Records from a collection
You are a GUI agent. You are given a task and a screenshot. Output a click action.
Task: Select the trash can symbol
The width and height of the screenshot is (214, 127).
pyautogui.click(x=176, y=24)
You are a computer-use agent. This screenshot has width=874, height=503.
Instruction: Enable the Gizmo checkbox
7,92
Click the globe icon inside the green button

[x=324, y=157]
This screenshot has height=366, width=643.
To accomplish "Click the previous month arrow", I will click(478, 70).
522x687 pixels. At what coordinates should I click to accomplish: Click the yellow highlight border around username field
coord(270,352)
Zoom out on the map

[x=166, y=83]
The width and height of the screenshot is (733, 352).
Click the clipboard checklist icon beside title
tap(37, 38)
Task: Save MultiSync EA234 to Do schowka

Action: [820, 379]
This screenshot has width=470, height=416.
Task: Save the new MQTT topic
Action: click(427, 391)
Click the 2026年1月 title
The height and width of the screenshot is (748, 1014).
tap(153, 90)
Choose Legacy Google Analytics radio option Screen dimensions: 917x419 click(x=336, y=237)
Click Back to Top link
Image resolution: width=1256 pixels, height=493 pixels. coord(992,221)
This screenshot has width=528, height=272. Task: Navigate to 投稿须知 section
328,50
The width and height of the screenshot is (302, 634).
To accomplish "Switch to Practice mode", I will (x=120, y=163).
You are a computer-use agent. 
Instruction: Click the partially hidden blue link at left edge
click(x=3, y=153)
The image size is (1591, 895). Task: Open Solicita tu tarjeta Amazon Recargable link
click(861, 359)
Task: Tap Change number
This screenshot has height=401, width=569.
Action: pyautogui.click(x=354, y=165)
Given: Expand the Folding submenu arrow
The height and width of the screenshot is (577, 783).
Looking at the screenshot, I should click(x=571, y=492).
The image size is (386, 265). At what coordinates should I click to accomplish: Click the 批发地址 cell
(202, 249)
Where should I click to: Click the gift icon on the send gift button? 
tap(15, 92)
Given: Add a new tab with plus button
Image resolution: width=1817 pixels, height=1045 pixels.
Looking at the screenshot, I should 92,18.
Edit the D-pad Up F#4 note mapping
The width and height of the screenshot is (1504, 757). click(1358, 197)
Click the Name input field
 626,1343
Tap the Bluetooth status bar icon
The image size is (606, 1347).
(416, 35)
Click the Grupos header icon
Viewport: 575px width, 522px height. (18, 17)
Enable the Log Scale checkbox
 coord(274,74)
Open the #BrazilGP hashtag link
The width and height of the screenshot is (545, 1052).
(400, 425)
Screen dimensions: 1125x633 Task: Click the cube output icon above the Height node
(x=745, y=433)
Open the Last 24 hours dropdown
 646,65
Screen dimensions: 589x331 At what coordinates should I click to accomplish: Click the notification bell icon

YOUR INSTRUCTIONS: Please repeat all of the data above, line for line and without any changes.

OUTPUT BELOW:
You are a GUI agent. You are given a task and a screenshot. Output a click action.
Task: Select the trash can symbol
The width and height of the screenshot is (214, 127).
pyautogui.click(x=176, y=24)
You are a computer-use agent. This screenshot has width=874, height=503.
Instruction: Enable the Gizmo checkbox
7,92
Click the globe icon inside the green button

[x=324, y=157]
This screenshot has height=366, width=643.
To accomplish "Click the previous month arrow", I will click(478, 70).
522x687 pixels. At what coordinates should I click to accomplish: Click the yellow highlight border around username field
coord(270,352)
Zoom out on the map

[x=166, y=83]
The width and height of the screenshot is (733, 352).
Click the clipboard checklist icon beside title
tap(37, 38)
Task: Save MultiSync EA234 to Do schowka

Action: [820, 379]
This screenshot has width=470, height=416.
Task: Save the new MQTT topic
Action: click(427, 391)
Click the 2026年1月 title
The height and width of the screenshot is (748, 1014).
tap(153, 90)
Choose Legacy Google Analytics radio option Screen dimensions: 917x419 click(x=336, y=237)
Click Back to Top link
Image resolution: width=1256 pixels, height=493 pixels. coord(992,221)
This screenshot has width=528, height=272. Task: Navigate to 投稿须知 section
328,50
The width and height of the screenshot is (302, 634).
To accomplish "Switch to Practice mode", I will (x=120, y=163).
You are a computer-use agent. 
Instruction: Click the partially hidden blue link at left edge
click(x=3, y=153)
The image size is (1591, 895). Task: Open Solicita tu tarjeta Amazon Recargable link
click(861, 359)
Task: Tap Change number
This screenshot has height=401, width=569.
Action: pyautogui.click(x=354, y=165)
Given: Expand the Folding submenu arrow
The height and width of the screenshot is (577, 783).
Looking at the screenshot, I should click(x=571, y=492).
The image size is (386, 265). At what coordinates should I click to accomplish: Click the 批发地址 cell
(202, 249)
Where should I click to: Click the gift icon on the send gift button? 
tap(15, 92)
Given: Add a new tab with plus button
Image resolution: width=1817 pixels, height=1045 pixels.
Looking at the screenshot, I should 92,18.
Edit the D-pad Up F#4 note mapping
The width and height of the screenshot is (1504, 757). click(1358, 197)
Click the Name input field
 626,1343
Tap the Bluetooth status bar icon
The image size is (606, 1347).
(416, 35)
Click the Grupos header icon
Viewport: 575px width, 522px height. (18, 17)
Enable the Log Scale checkbox
 coord(274,74)
Open the #BrazilGP hashtag link
The width and height of the screenshot is (545, 1052).
(400, 425)
Screen dimensions: 1125x633 Task: Click the cube output icon above the Height node
(x=745, y=433)
Open the Last 24 hours dropdown
 646,65
Screen dimensions: 589x331 At what coordinates should I click to accomplish: Click the notification bell icon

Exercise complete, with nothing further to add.